Greek researcher found the real age of ancient retroviruses
Retroviruses probably evolved roughly half a billion years ago, according to a study led by a Greek researcher. This new study makes this medically and economically important group of viruses five times older than scientists previously thought.
Retroviruses are a family of viruses that includes the HIV virus responsible for the AIDS pandemic. They can also cause cancers and immunodeficiencies in a range of animals.
The finding, which is based on an analysis published in Nature Communications, indicates that retroviruses moved with their vertebrate hosts from the ocean to dry land. Using new mathematical techniques to calculate the age of an ancient line of retroviruses called foamy viruses, which infect species ranging from lemurs to fish, the researchers worked out that retroviruses first evolved between 460 million and 550 million years ago.
Aris Katzourakis is a Biologist at Oxford University. As an evolutionary biologist and paleovirologist, the researcher of the Zoology Department of Oxford University, has been working during the last six years as a hunter of genetic fossils, as scientists studying areas of defunct human DNA are called.
“Very little has been known about the ancient origin of retroviruses, partly because of the absence of geological fossil records.
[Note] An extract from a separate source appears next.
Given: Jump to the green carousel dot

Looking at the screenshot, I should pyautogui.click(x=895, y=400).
Retroviruses are broadly distributed among vertebrates and can also transmit between hosts, leading to novel diseases such as HIV, and they have been shown to be capable of leaping between distantly related hosts such as birds and mammals. But until now, it was thought that retroviruses were relative newcomers – possibly as recent as 100 million years in age. Our new research shows that retroviruses are at least 450 million years old, if not older, and that they must have originated together with, if not before, their vertebrate hosts in the early Paleozoic era. Furthermore, they would have been present in our vertebrate ancestors prior to the colonisation of land and have accompanied their hosts throughout this transition from sea to land, all the way up until the present day” says study co-author Aris Katzourakis, a palaeovirologist at the University of Oxford, UK.
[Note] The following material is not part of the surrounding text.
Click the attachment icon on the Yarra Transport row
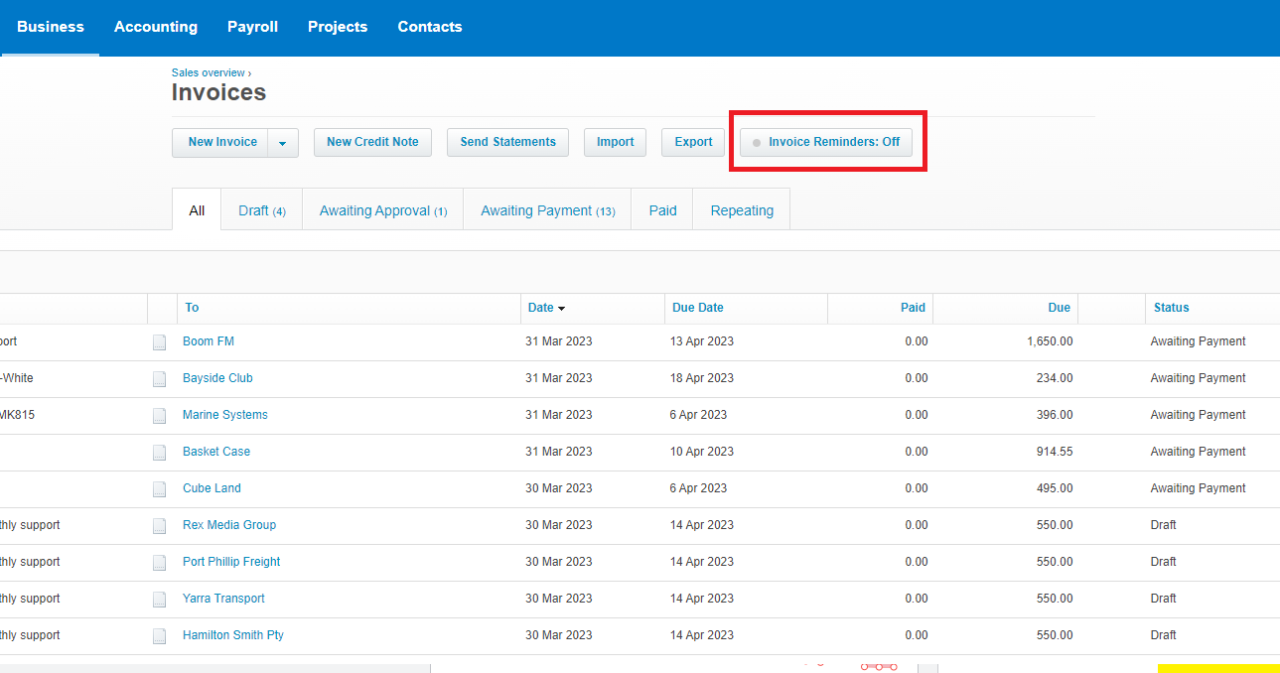This screenshot has width=1280, height=673. pyautogui.click(x=159, y=598)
Until now, scientists didn’t have the tools to calculate the age of viruses as ancient as this, because the natural accumulation of mutations in the viral genes clouded the micro-organisms’ early history.
Many viruses insert copies of their genome into their host’s DNA, and retroviruses are particularly adept at doing this. If hosts pass on the viral genome to their offspring, the virus has effectively become a part of the animal’s genetic code and can be passed down through time. Scientists have sequenced an increasing number of animal genomes, discovering ever more of these kinds of retrovirus. About 8% of the human genome consists of retroviral elements, although random mutations have rendered many of them inert.
Katzourakis had previously established that retroviruses have been infecting mammals for at least 100 million years, and a study published in 2012 hinted that they could be even older. To settle this question, he turned to foamy viruses. Named for their ability to make infected cultured cells look as if they were soaking in a bubble bath, foamy viruses infect animals from very different lineages. This makes these viruses ideal for studying the ancient history of retroviruses, because their history could be investigated in multiple groups of animals through the traces of their genes in their hosts’ genomes.
Normally, scientists construct an evolutionary tree by using mutation rates to calculate when two organisms last shared a common ancestor. More mutations mean a longer time since two species diverged. But Katzourakis hit a wall when he tried this for foamy-virus sequences from 36 reptile and amphibian lineages, whose ancestors were probably the first animals infected by retroviruses.
When scientists studied viral evolution over longer time spans, they noticed that the mathematical formulae they had been using to calculate mutation rates made virus evolution look as if it had slowed down. In reality, the viruses evolve at roughly the same rate over any time period. So Katzourakis created a mathematical formula that helped him to account for this apparent difference in evolutionary rates of viral genes in deep time. This analysis allowed Katzourakis and his co-author, Pakorn Aiewsakun, a palaeovirologist at the University of Oxford, to extend the age of retroviruses back to when animals emerged from the ocean onto land.